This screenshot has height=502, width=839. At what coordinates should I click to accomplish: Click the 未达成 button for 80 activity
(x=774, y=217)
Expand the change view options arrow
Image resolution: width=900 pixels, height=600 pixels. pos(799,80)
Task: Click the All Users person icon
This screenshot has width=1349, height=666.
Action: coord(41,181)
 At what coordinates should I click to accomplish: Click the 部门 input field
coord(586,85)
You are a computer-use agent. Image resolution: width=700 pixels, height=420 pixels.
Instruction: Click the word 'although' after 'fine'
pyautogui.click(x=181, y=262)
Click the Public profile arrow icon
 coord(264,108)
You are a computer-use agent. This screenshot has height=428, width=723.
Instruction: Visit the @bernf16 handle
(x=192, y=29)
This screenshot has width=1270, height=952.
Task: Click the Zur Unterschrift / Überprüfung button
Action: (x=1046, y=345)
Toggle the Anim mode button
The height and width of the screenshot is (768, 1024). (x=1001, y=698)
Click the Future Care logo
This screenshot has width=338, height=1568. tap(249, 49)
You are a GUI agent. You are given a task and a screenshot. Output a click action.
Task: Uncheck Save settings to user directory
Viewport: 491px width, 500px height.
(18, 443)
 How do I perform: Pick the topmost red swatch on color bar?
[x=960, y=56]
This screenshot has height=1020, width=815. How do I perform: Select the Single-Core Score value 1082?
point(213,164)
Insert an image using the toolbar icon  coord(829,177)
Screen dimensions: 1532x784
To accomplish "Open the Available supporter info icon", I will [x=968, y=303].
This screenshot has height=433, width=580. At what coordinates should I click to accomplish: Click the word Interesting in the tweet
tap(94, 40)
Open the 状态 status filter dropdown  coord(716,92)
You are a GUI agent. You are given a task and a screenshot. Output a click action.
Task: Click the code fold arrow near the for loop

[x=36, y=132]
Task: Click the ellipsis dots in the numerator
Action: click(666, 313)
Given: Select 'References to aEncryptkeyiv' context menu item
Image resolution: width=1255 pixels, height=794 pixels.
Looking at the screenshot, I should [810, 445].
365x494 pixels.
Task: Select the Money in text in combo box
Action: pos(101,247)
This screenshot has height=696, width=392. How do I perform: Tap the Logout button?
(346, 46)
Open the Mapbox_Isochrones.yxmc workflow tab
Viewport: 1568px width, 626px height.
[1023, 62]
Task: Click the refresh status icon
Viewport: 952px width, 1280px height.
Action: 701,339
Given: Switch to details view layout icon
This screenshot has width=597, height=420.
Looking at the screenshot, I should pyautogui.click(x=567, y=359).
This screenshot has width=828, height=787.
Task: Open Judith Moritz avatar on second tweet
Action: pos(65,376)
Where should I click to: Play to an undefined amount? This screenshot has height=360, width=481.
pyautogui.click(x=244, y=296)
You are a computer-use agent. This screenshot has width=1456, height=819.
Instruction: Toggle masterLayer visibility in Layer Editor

- **WHAT YOU WILL DO**
Reproduce exactly the lines running from the one with "Viewport: 952px width, 1280px height." to the last line of the listing above. Add nothing else.

- **SOLUTION TO THIS EXERCISE**
Viewport: 952px width, 1280px height.
Action: 701,339
Given: Switch to details view layout icon
This screenshot has width=597, height=420.
Looking at the screenshot, I should pyautogui.click(x=567, y=359).
This screenshot has width=828, height=787.
Task: Open Judith Moritz avatar on second tweet
Action: pos(65,376)
Where should I click to: Play to an undefined amount? This screenshot has height=360, width=481.
pyautogui.click(x=244, y=296)
You are a computer-use agent. This screenshot has width=1456, height=819.
Instruction: Toggle masterLayer visibility in Layer Editor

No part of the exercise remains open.